Thanks for the reply. I am working with a TI Sitara AM3358 Cortex-A8 processor. It has 32 KiB L1 D-Cache and 256 KiB L2 unified L2 cache. I am using an in-memory framebuffer for the LCD controller. For a resolution of 480x272 at 24bit RGB-color, I get a buffer size of 382 KiB, which is larger than both caches together. I am planning to increase the resolution to perhaps 1366x768, which will result in a buffer size of 3 MiB, which is much larger than the caches. I am using this routine for cleaning the buffer:
.type CleanDataCacheAreaPoC, %function .align 6 CleanDataCacheAreaPoC: cmp r0, r1 bxcs lr @ If r0 >= r1, return mrc p15, 0, r2, c0, c0, 1 @ Read CTR (Cache Type Register) ubfx r2, r2, #16, #4 @ Extract DminLine - Size of the smallest cache line in Log2(Words) mov r3, #4 @ Word Size mov r3, r3, lsl r2 @ Calculate cache line size in bytes sub r2, r3, #1 @ Convert to bit mask bic r0, r2 @ Clear bits in start address, i.e. truncate to begin of cache line 1: mcr p15, 0, r0, c7, c10, 1 @ DCCMVAC, Clean data or unified cache line by address to PoC add r0, r3 @ Increment by cache line size cmp r0, r1 blo 1b @ Did not reach end? Jump back dsb bx lr
Even for the low resolution, this takes twice the time as the set/way method from the Cortex-A programmer's guide. For the increased buffer size, it will be a lot slower, while the set/way method would be as fast as before.
Ok, for one, I would not cache the screen buffer. I guess the LCD controller will use DMA to read the data.
Of course it depends, how you update the screen buffer, but it is likely that you have no benefit or not much benefit from caching it.
My personal feel is that if you are having a single cpu then an operation by set/way should get quicker. Set/way is local to the cpu so other cpus aren't aware of it breaking the coherency but you should not worry about it as you are having a single cpu.
All the code in Uboot for CMOs always or almost always (excluding the cases I'm not aware of) use CMOs by set/way. The cost is that you have to perform it on each of the cache but should be indeed quicker than the adequate one using VA.
The only thing is that if you seek performing an operation on an address you have to compute the set from it and then run through all the ways on a given cache level, then do it again on a cache of an upper level. And by it you may eg. flush more than wanted.
That's right, but there might be other cases where a cache is virtually required, e.g. when receiving a large data block via USB, Ethernet, MMC/SDIO (e.g. SD-Card or SDIO-based WiFi-Adapter), because multiple read accesses profit from caches.Of course, for receiving, I need to do an invalidate instead of a clean, but the issue stays the same. According to the mentioned talk, two invalidate loops are necessary, making it worse.
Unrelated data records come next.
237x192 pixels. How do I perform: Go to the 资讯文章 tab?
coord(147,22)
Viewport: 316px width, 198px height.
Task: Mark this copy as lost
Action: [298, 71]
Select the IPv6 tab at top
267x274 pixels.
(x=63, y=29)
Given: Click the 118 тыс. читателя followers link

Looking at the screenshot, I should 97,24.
That's exactly what I thought. For such a large buffer, all sets will be affected anways, so I can just clean/invalidate them all. It is my understanding that there is no way to determine the way for an MVA, so I'd have to clean/invalidate all of them. That might of course affect some other data, but usually this should not cause problems but just a small (in comparison) performance hit. Or could this accidentally invalidate and thereby incorrectly abandon some dirty data? Hmm.
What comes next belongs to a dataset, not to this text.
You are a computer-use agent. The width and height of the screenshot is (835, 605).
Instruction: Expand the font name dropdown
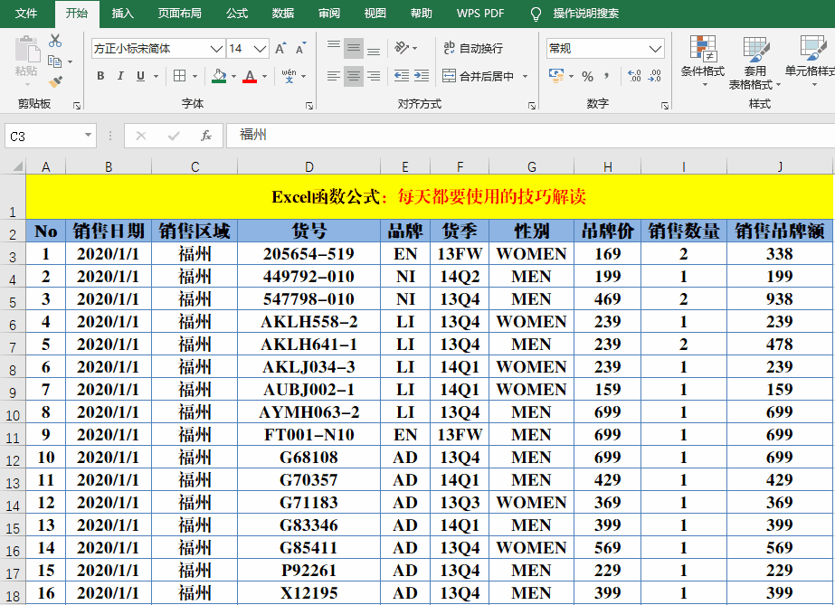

I think you meant all the ways of a given set. Again set is an index that may be placed in one of the ways. All the ways composing an index are referred to as a set.
If you are going to do the invalidate than you may invalidate more than wanted. If it happens the data being invalidated isn't in the other caches (caches of the higher level) or the main memory than you may lose it. If you do clean and invalidate you are safe at all time.